It’s easy to make mistakes with our money. No one is just a natural finance guru. If you’re worried about your finances for your retirement, you’re in good company. Today, in order to help bring you some peace of mind, we’re going over how to avoid some common money mistakes.
Avoid these Common Mistakes
Owning Too Much Home
Is your home paid off? If so, then you could likely afford to downsize and come out ahead on money for your retirement. If not, then you might seriously consider getting a smaller home to lessen your mortgage payment. Financial advisers often say about a third of your income should cover your housing. However, if you can cut that down to a quarter or less then you can start seriously saving money.

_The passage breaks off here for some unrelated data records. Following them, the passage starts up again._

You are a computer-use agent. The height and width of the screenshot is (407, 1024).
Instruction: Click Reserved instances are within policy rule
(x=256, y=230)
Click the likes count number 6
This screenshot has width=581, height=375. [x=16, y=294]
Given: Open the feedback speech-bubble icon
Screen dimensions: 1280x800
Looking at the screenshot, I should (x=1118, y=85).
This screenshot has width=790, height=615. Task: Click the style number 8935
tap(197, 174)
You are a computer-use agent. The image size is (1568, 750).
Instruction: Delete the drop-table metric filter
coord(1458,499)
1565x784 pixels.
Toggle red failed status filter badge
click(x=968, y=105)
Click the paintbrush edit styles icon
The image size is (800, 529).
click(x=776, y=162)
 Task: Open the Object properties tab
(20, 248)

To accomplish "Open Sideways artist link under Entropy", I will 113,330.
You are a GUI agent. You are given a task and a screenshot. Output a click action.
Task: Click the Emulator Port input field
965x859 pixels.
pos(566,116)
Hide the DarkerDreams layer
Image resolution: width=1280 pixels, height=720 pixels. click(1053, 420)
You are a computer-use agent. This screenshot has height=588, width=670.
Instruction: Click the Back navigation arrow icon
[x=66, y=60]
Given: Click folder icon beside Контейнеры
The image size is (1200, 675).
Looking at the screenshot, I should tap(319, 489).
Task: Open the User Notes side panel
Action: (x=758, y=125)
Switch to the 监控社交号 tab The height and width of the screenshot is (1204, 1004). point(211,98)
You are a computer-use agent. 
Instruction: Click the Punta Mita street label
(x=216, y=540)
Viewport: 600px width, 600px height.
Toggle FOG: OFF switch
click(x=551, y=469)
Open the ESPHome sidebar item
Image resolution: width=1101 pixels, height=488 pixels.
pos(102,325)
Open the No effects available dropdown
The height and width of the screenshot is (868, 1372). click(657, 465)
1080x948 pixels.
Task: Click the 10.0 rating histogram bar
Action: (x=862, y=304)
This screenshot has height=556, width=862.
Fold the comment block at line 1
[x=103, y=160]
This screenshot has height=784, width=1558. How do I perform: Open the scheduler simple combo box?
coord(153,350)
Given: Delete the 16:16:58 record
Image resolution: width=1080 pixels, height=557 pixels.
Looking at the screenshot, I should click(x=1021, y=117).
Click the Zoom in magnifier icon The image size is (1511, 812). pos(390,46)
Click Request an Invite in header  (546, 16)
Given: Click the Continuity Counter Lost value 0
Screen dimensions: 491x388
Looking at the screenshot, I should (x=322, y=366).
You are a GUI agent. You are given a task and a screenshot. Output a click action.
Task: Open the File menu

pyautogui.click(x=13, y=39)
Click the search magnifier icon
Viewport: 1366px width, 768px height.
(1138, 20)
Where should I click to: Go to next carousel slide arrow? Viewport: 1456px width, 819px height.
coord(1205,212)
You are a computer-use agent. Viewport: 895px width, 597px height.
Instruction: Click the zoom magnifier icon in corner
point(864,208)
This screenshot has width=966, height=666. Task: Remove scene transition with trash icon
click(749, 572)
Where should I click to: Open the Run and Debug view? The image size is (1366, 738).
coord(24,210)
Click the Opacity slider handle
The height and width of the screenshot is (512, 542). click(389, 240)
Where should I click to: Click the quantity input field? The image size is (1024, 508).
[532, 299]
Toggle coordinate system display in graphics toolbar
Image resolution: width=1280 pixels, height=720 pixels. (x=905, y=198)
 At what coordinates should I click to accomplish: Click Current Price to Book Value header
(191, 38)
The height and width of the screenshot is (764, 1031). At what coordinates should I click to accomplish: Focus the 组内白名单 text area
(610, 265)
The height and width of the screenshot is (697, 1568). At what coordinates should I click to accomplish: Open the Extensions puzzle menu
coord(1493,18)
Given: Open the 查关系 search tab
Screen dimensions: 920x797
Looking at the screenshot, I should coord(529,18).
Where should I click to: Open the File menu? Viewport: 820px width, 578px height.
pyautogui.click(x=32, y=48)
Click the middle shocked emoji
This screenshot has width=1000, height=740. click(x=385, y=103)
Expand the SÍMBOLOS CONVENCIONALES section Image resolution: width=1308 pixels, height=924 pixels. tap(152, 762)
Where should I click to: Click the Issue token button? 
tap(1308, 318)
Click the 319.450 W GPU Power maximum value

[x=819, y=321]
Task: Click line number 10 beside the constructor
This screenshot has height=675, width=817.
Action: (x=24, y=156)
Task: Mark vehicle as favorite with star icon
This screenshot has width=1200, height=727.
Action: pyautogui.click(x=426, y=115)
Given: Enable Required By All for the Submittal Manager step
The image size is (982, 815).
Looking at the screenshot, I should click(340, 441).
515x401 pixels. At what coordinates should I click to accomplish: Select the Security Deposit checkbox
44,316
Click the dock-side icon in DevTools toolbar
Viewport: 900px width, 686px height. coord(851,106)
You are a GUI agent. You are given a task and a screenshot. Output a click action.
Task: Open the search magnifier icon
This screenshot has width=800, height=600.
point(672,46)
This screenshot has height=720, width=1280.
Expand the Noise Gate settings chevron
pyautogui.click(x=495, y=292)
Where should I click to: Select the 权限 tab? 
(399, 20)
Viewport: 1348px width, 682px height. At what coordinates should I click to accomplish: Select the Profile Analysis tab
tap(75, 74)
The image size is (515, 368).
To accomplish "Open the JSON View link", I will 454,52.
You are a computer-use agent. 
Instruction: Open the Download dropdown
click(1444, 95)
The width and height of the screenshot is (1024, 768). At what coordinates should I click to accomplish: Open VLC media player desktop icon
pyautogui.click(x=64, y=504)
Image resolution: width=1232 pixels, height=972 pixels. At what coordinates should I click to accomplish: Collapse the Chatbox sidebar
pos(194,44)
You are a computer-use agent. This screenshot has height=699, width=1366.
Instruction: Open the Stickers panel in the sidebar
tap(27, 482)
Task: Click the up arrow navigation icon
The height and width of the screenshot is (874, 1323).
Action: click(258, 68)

Relying on Social Security
Many retired or older persons rely heavily on Social Security to help cover their needs. However, counting on Social Security to be there all the time is a recipe for disaster. For one thing, SS doesn’t pay out enough to cover most people’s basic bills. For another thing, Social Security will only be around for another 14 years: it’s scheduled to run out of money in 2033.
Focusing on the Stock Market too Much
Often, people with money in the stock market worry too much about every little dip and fall the market sees. However, all you can do as a normal person is keep a diversified portfolio and try to invest across the board. Don’t stress out over every little thing, just focus on your hobbies and family and try to relax.
Try to budget for a longer period than you normally do. If you’re used to budgeting for a month or so, budget out for the year. People often underestimate their monthly budget but overestimate their yearly budget. If you budget over a longer period, you tend to end up with more money saved up at the end of the year.